Commissioner of Education

= Zainab Lawal Gummi =

Commissioner for Women, Children and Social Development, Zamfara State

Zainab Lawal Gummi is the commissioner for Education of Zamfara State of Nigeria. She was appointed by governor Bello Matawalle.

== Career ==
Gummi has stated that she supports free access to education and gender equality. She also stated that their state was committed to ending all forms of child abuse such as destitution, trafficking and child labour.
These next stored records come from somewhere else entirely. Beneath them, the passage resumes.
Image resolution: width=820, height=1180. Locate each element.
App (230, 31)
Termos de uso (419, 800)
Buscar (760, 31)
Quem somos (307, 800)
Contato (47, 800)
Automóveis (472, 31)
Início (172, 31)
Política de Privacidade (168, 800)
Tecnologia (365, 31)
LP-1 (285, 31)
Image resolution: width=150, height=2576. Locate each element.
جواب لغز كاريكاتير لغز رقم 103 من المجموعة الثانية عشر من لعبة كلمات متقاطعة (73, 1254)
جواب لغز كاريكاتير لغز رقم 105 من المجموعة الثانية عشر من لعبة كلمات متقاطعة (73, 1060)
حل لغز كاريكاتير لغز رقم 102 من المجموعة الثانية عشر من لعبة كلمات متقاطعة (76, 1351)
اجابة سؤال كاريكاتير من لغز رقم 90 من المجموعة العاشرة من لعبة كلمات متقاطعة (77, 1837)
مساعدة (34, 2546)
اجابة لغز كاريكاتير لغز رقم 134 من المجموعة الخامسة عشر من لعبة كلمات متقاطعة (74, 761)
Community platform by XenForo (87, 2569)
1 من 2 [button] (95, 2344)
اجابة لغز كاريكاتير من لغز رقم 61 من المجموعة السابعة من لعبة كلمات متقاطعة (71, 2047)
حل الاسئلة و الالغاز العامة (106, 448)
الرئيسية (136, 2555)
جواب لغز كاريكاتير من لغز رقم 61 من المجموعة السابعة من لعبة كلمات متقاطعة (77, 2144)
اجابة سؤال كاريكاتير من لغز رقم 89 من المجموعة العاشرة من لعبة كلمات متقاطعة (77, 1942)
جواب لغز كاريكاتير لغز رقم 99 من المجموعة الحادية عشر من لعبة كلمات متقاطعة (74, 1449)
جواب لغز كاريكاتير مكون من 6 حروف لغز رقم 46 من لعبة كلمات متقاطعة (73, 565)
It would be achieved through traditional rulers and engagement of Islamic scholars to help guide the implementation of laws.

== Gender-based violence and education advocacy ==
Zaninab as the Commissioner for women affairs and social development in zamfara state has fought against gender based violence, She urged people to give fair treatment and protection to women affected by gender based violence. She also urged communities and relevant stakeholders to support works that are aimed at protecting the rights and welfare of women across zamfara state. In March 2020, Gummi advocated for free access to education for girls in Zamfara State. She did this during activities marking the 2020 International Women’s Day, where she led a group of women on a courtesy visit to the Zamfara State deputy governor, Mahdi Aliyu Gusau. Where She appealed to the state government and other stakeholders to give more attention to girl-child education, healthcare, and women’s participation in public life.

== Advocacy for women participation in politics ==
In November 2022, expressed her happiness to the courts judgement involving Aisha Binani stating that the ruling of the court shows the people of this country that courts in Nigeria were ready to ensure justice wherever necessary and showed that women had become more active and influential in Nigerian politics. She stated that the development was an indication of the increasing acceptance of women in politics in Nigeria.